→ TASK INSTRUCTIONS
Leave the images behind and copy every record exactly.
• • • • •
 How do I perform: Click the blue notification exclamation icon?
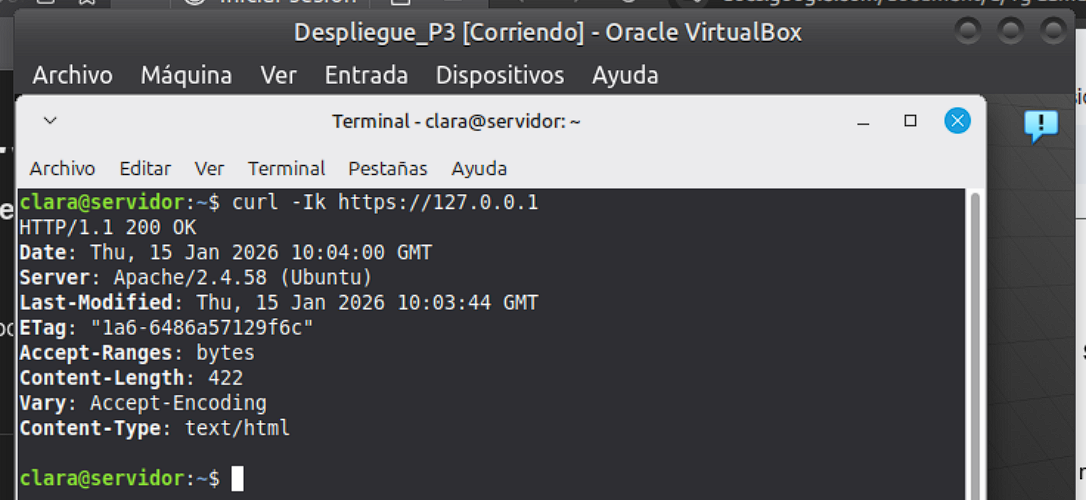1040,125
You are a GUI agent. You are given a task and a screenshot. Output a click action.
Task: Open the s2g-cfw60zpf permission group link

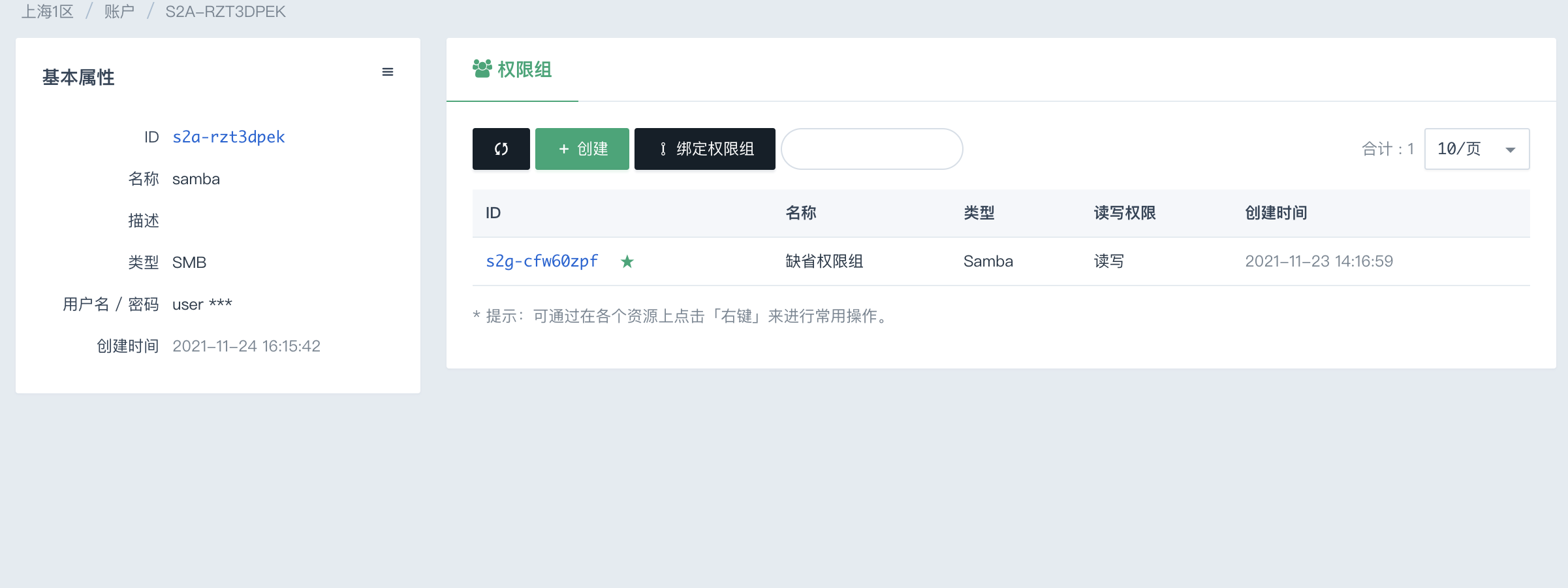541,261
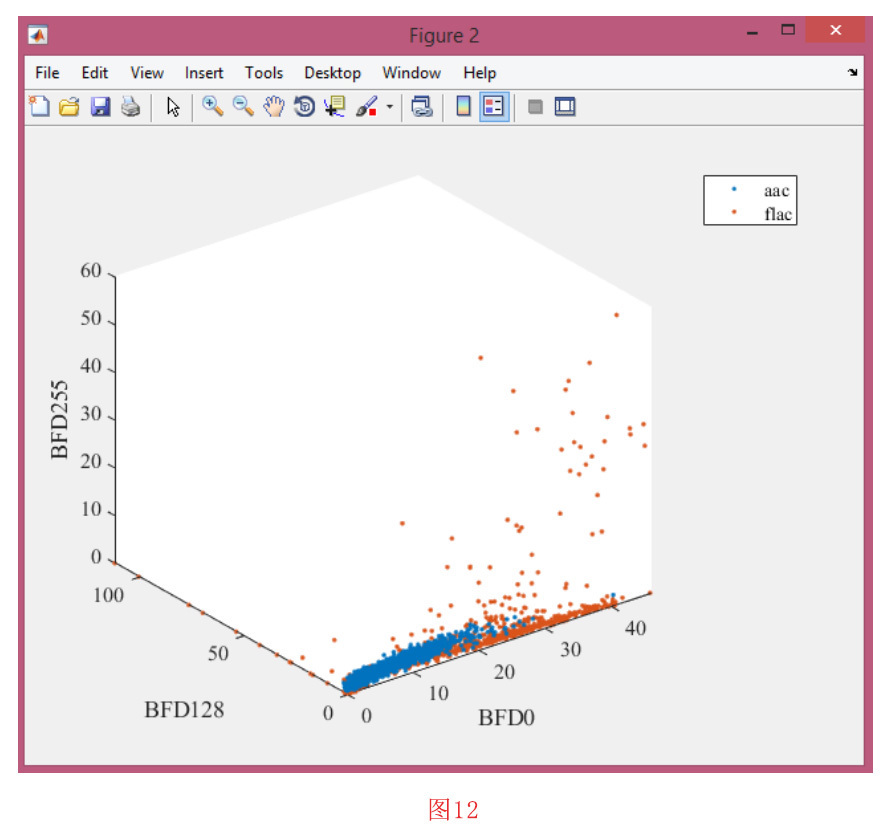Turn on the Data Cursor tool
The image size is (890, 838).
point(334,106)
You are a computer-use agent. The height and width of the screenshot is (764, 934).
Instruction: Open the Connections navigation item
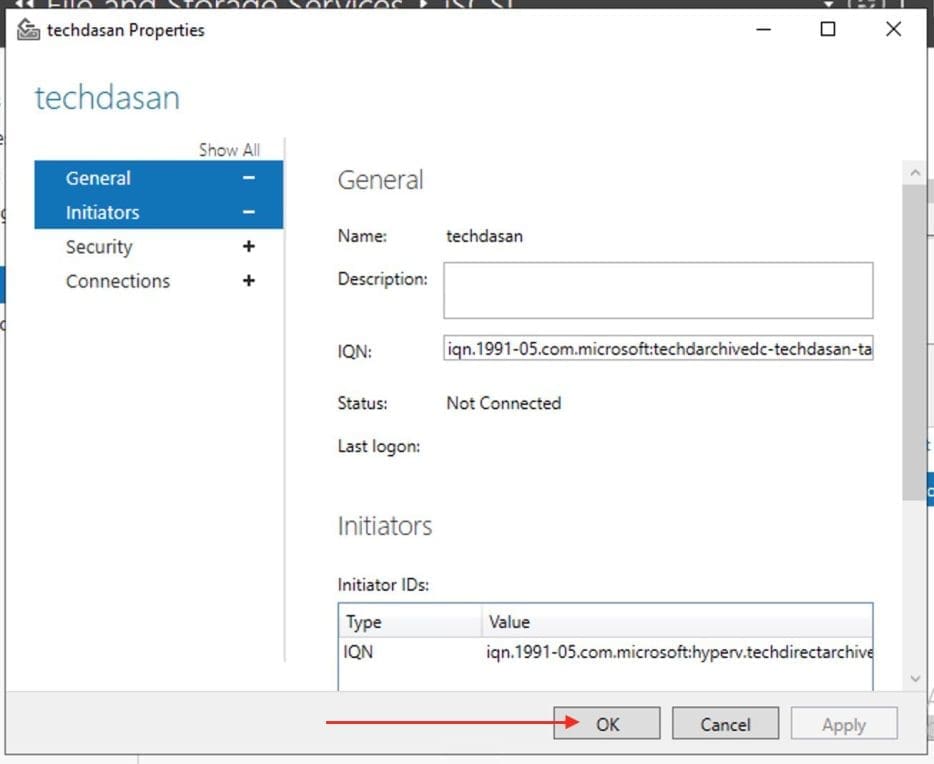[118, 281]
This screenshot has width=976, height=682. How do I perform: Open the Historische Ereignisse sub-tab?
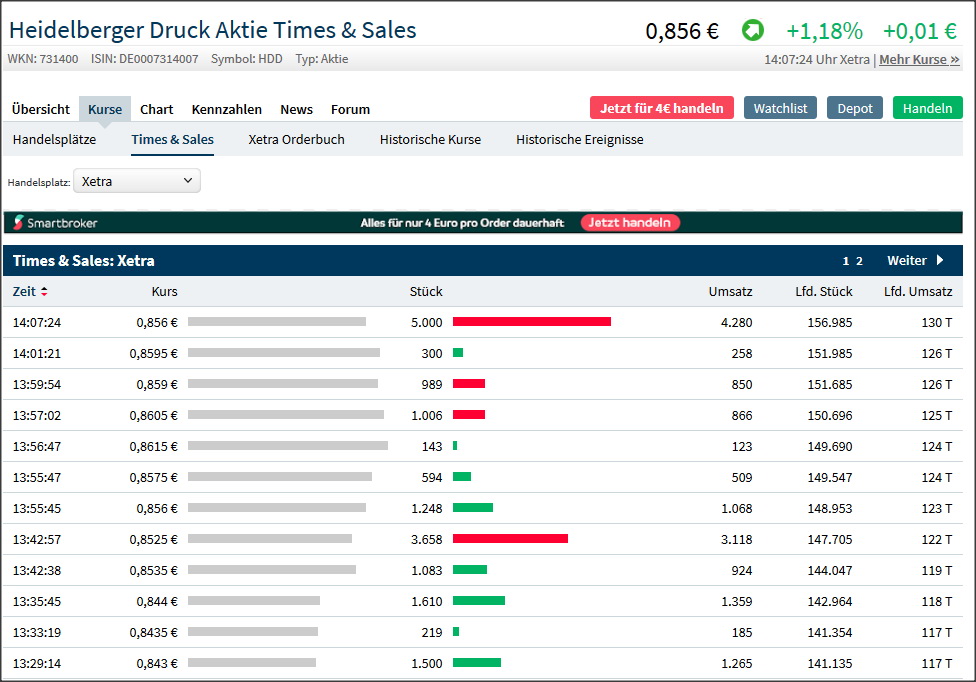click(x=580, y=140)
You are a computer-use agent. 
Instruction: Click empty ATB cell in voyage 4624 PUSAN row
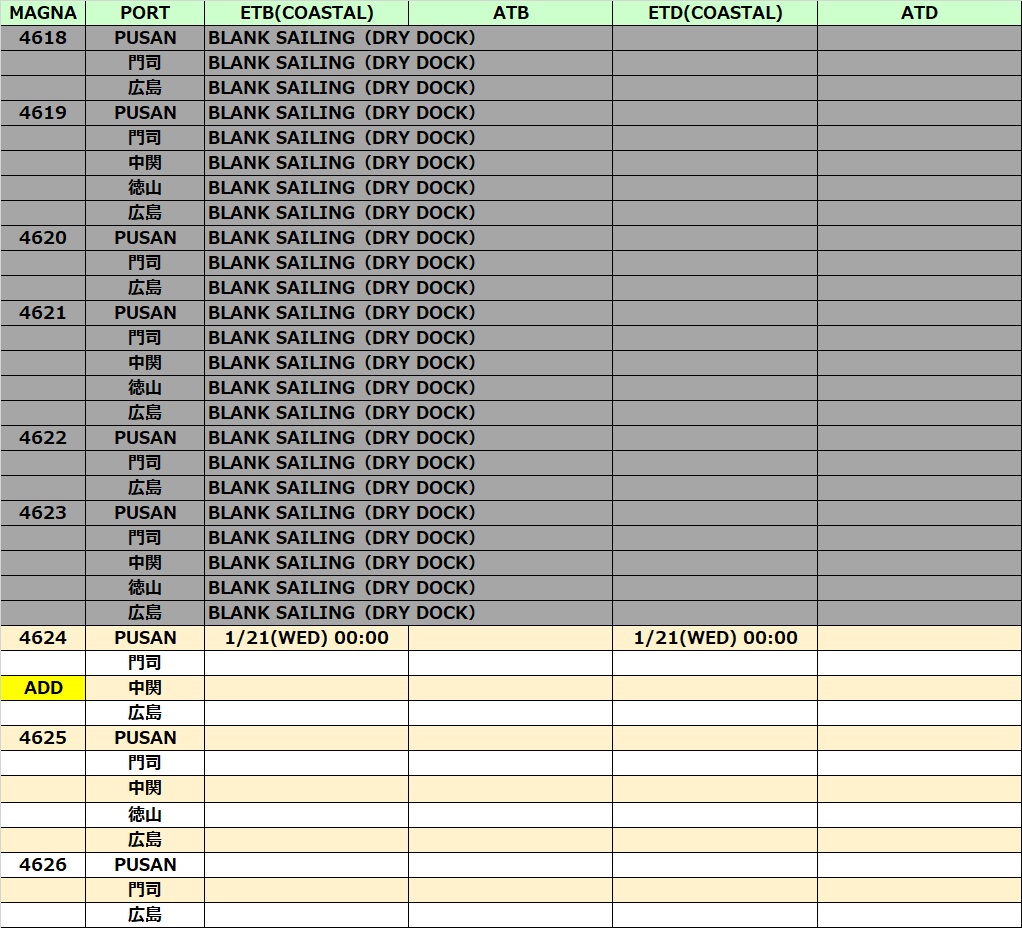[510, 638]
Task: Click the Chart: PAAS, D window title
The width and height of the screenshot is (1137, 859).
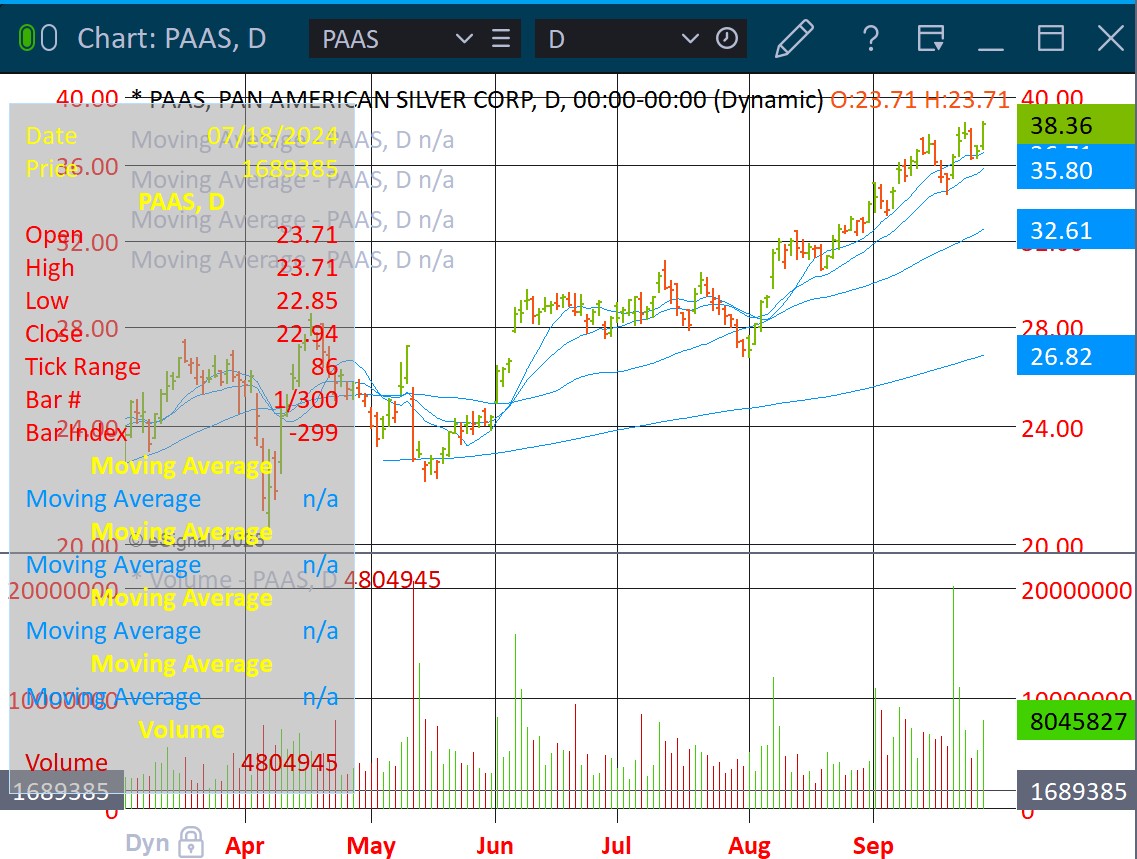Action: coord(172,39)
• • • • •
→ REPLY TO THE TASK
 How do I perform: Click the blue notification exclamation icon?
1040,125
You are a GUI agent. You are given a task and a screenshot. Output a click action.
Task: Open the s2g-cfw60zpf permission group link

541,261
Turn on the Data Cursor tool
The image size is (890, 838).
point(334,106)
You are a computer-use agent. The height and width of the screenshot is (764, 934).
Instruction: Open the Connections navigation item
[118, 281]
This screenshot has width=976, height=682. How do I perform: Open the Historische Ereignisse sub-tab?
click(x=580, y=140)
You are a computer-use agent. 
Instruction: Click empty ATB cell in voyage 4624 PUSAN row
[510, 638]
Task: Click the Chart: PAAS, D window title
The width and height of the screenshot is (1137, 859).
Action: coord(172,39)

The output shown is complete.